To run the code, you need to clone this repository.

```bash
git clone https://github.com/microsoft/zero-shot-scfoundation
```

And download and unpack the data, stored at figshare (see [here](https://doi.org/10.6084/m9.figshare.24747228) for more details).

```bash
cd zero-shot-scfoundation
# download and unpack the data
wget https://figshare.com/ndownloader/files/43480497 -O data.zip
unzip data.zip && rm data.zip
```

### Notebooks

To best understand the code and it's organization, please have a look at the notebooks. The `notebooks` directory currently contains the following notebooks:

- [scGPT_zero_shot](notebooks/scGPT_zero_shot.ipynb) - notebook for running scGPT zero-shot evaluation
- [Geneformer_zero_shot](notebooks/Geneformer_zero_shot.ipynb) - notebook for running Geneformer zero-shot evaluation
- [Baselines_HVG_and_scVI](notebooks/Baselines_HVG_and_scVI.ipynb) - notebook for running the baselines used in the paper, i.e. HVG and scVI.

## Any questions?

If you have any questions, or find any issues with the code, please open an issue in this repository. You can find more information on how to file an issue in [here](/SUPPORT.md). We also welcome any contributions to the code - be sure to checkout the **Contributing** section below.

## Contributing

This project welcomes contributions and suggestions.  Most contributions require you to agree to a
Contributor License Agreement (CLA) declaring that you have the right to, and actually do, grant us
the rights to use your contribution. For details, visit <https://cla.opensource.microsoft.com>.

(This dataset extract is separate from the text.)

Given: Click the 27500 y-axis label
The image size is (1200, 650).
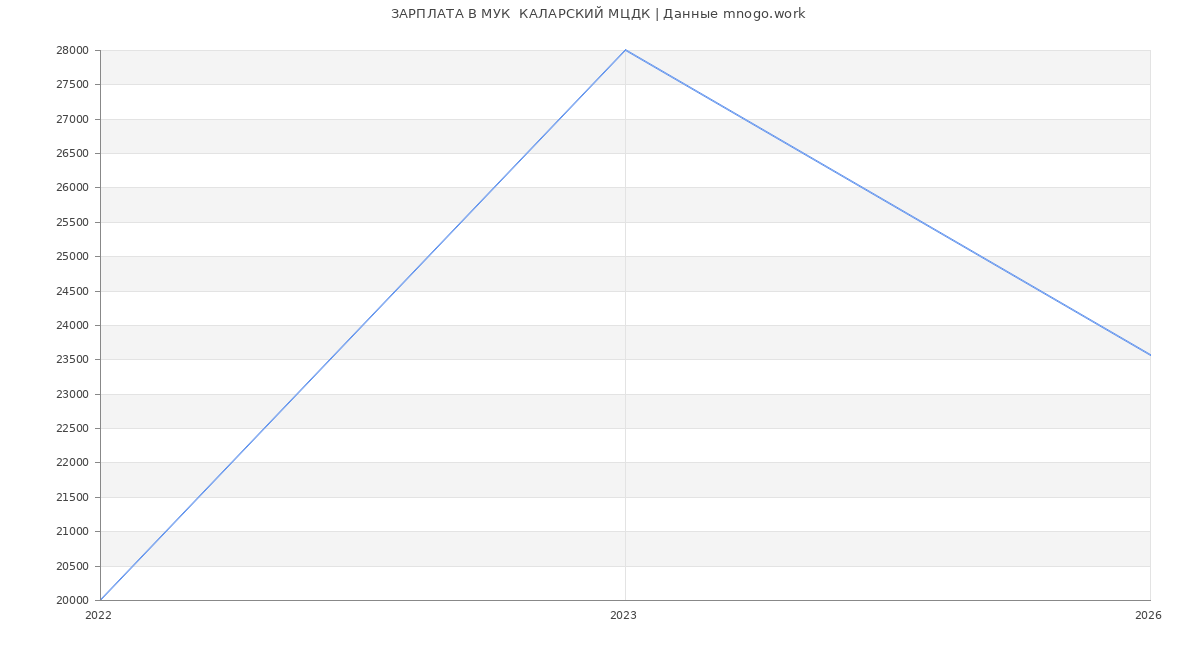Looking at the screenshot, I should point(73,84).
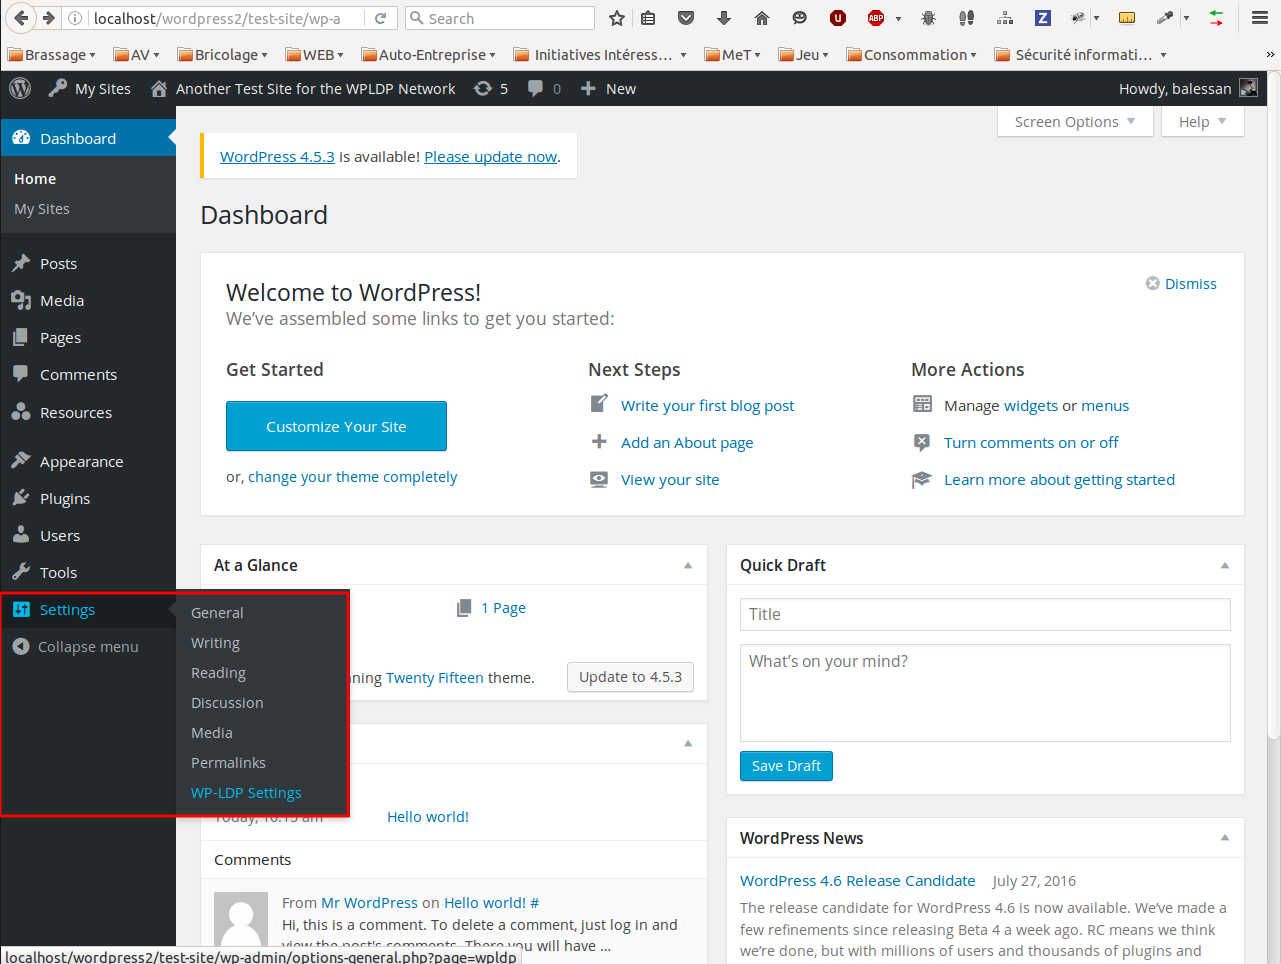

When you submit a pull request, a CLA bot will automatically determine whether you need to provide
a CLA and decorate the PR appropriately (e.g., status check, comment). Simply follow the instructions
provided by the bot. You will only need to do this once across all repos using our CLA.

This project has adopted the [Microsoft Open Source Code of Conduct](https://opensource.microsoft.com/codeofconduct/).
For more information see the [Code of Conduct FAQ](https://opensource.microsoft.com/codeofconduct/faq/) or
contact [opencode@microsoft.com](mailto:opencode@microsoft.com) with any additional questions or comments.

## Trademarks

This project may contain trademarks or logos for projects, products, or services. Authorized use of Microsoft
trademarks or logos is subject to and must follow
[Microsoft's Trademark & Brand Guidelines](https://www.microsoft.com/en-us/legal/intellectualproperty/trademarks/usage/general).
Use of Microsoft trademarks or logos in modified versions of this project must not cause confusion or imply Microsoft sponsorship.
Any use of third-party trademarks or logos are subject to those third-party's policies.